In 1864, the Narni–Orte railway section was under construction. The works had been contracted to a French entrepreneur named Lelarge, who owned a small company operating on a piecework basis. His wife, Madame Lelarge, managed both a provisions warehouse and a small inn that was popular with engineers and railway workers.

In the cellar of the inn, a store of over 800 kg of black powder and several dozen meters of fuse was kept for use in blasting the railway cuttings. Every morning, workers collected powder and fuses from the cellar, carrying them through the kitchen and dining room. Over time, a thick layer of powder residue mixed with mud and ash accumulated on the floor, forming what was later described as a "natural fuse".

On the evening of 22 January 1864, Lelarge, his wife, their nephew, and a few colleagues were dining and playing cards in the kitchen. To warm the room, Lelarge placed a metal tub filled with hot embers near the table. The bottom of the container became red-hot and ignited the layer of gunpowder dust on the floor, with the fire rapidly reaching the cellar below where the main supply was stored.

The explosion destroyed much of Stifone and shattered windows in nearby villages. Engineer Candido Valli, one of the first to arrive, reported 12 confirmed deaths and dozens of injuries, including many children, out of a population of about 160 inhabitants at the time. Everyone present in the inn was killed, except for Lelarge himself, who was found unharmed in the village square, reportedly thrown there by the blast.

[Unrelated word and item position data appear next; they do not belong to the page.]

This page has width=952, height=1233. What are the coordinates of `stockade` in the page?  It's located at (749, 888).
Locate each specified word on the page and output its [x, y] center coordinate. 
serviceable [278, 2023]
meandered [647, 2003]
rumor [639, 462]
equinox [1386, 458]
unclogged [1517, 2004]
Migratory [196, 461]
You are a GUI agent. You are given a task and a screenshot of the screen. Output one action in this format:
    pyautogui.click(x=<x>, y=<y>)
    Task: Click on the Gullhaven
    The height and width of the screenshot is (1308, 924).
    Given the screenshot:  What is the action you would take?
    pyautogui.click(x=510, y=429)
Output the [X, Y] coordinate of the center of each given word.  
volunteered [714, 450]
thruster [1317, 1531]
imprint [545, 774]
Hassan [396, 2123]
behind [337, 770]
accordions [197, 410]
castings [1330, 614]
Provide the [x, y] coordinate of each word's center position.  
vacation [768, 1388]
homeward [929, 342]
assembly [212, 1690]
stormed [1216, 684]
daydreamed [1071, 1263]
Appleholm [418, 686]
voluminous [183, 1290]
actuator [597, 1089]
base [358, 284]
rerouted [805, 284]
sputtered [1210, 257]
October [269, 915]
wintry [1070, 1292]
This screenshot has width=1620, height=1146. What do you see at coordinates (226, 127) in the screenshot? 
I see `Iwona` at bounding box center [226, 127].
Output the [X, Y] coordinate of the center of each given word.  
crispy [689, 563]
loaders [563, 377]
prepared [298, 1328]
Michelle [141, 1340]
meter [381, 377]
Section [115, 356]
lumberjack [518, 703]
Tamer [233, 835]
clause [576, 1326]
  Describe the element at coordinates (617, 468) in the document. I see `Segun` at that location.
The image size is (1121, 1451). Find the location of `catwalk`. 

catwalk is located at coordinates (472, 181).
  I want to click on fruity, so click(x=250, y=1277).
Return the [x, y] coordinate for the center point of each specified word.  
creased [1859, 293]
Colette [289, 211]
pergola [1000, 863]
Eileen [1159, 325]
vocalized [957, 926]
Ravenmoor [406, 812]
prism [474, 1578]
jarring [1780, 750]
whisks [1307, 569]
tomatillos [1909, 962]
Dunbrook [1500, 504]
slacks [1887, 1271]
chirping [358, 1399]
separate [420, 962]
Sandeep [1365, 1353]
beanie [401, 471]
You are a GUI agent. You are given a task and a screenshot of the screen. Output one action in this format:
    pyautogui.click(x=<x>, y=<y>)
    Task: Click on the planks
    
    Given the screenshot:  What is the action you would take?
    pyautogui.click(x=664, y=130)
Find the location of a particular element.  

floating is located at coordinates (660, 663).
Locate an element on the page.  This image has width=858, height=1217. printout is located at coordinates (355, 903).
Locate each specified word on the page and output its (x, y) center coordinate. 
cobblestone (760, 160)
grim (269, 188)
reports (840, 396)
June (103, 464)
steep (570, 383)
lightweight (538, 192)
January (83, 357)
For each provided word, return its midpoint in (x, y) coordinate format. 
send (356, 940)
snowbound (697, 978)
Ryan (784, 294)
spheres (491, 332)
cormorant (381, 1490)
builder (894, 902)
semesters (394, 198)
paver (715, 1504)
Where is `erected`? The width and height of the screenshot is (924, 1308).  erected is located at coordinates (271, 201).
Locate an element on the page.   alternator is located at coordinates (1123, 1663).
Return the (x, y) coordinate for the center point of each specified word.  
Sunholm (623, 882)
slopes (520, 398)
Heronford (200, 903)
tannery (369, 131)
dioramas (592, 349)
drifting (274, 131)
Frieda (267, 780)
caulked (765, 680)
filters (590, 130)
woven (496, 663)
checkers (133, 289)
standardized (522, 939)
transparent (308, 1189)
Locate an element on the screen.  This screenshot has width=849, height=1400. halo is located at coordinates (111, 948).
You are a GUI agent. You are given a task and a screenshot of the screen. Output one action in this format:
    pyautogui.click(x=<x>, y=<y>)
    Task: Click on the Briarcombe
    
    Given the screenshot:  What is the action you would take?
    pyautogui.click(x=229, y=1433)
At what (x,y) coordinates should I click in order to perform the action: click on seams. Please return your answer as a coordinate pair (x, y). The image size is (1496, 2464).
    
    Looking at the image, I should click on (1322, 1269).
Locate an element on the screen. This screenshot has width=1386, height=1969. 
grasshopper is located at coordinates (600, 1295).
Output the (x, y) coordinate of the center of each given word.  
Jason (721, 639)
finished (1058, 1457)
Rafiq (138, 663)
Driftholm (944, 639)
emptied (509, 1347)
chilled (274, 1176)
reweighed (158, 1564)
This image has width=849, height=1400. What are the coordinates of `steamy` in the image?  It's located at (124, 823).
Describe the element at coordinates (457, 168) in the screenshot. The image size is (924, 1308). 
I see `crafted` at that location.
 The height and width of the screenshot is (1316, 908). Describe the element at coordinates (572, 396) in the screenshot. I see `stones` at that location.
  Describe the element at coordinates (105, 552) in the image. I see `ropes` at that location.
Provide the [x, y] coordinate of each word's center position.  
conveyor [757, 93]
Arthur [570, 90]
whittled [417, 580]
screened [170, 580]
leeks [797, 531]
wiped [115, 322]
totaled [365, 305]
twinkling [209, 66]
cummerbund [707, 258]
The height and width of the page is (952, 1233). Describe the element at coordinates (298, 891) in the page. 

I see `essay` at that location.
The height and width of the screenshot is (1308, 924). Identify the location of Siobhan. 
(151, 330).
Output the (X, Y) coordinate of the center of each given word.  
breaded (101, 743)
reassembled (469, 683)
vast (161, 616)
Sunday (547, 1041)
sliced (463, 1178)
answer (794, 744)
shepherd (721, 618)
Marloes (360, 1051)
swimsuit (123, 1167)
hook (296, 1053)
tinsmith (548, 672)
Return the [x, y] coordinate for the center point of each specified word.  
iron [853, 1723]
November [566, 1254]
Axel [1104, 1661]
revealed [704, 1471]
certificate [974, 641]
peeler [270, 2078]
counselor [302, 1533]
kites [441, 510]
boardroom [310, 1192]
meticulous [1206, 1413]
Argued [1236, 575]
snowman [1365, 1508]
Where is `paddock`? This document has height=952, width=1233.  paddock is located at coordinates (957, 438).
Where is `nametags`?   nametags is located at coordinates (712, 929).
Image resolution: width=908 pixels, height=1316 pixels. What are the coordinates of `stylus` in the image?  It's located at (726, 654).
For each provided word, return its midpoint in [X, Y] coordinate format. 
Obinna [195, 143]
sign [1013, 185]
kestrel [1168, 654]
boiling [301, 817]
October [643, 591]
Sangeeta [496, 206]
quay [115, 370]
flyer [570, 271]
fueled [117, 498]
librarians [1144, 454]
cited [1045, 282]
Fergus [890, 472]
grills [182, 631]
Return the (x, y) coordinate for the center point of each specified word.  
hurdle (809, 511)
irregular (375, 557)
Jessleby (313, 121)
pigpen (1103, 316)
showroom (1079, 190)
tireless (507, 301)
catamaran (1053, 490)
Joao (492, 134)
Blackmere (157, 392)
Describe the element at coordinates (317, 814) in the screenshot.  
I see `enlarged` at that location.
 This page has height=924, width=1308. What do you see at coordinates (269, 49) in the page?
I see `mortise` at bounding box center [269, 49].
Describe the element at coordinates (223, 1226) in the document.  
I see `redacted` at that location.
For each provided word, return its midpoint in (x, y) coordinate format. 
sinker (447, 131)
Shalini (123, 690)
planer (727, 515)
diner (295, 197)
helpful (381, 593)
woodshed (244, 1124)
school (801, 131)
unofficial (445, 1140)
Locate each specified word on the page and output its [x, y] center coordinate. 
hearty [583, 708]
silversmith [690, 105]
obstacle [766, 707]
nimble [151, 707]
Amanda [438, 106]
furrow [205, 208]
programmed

A contemporary report published in the newspaper L'Opinione on 27 February 1864 gives a somewhat different version. According to this report, the accident occurred around 7 p.m. on 22 January when Mr. Lorgier, nephew and agent of the contractor Lalarge, was writing in a room with a lit cigar and lamp where about 160 cartridges of blasting powder (approximately 500 lbs) had been temporarily stored for railway works. A spark apparently ignited the powder, causing an explosion that completely destroyed the house, killed forty people, and injured seven others. Troops from the 4th Regiment of the Sardinian Grenadiers and the Guides Regiment arrived from Narni to assist in rescue efforts, recovering victims and aiding survivors.

== Aftermath ==
During the clearing of the ruins, rescuers discovered several spools of thread that had belonged to Madame Lelarge. Inside each were found twenty-five Napoléons d’or — gold coins representing her life savings, which had been hidden before the accident.

The event was later recounted by Candido Valli in his memoirs of early Italian railway construction, describing the dangers of using explosives at the time. The explosion is also mentioned in Giuseppe Fortunati’s Personaggi e racconti di Narni, which retells the episode in a partly humorous and folkloric style, though it incorrectly dates it to 1861 rather than 1864.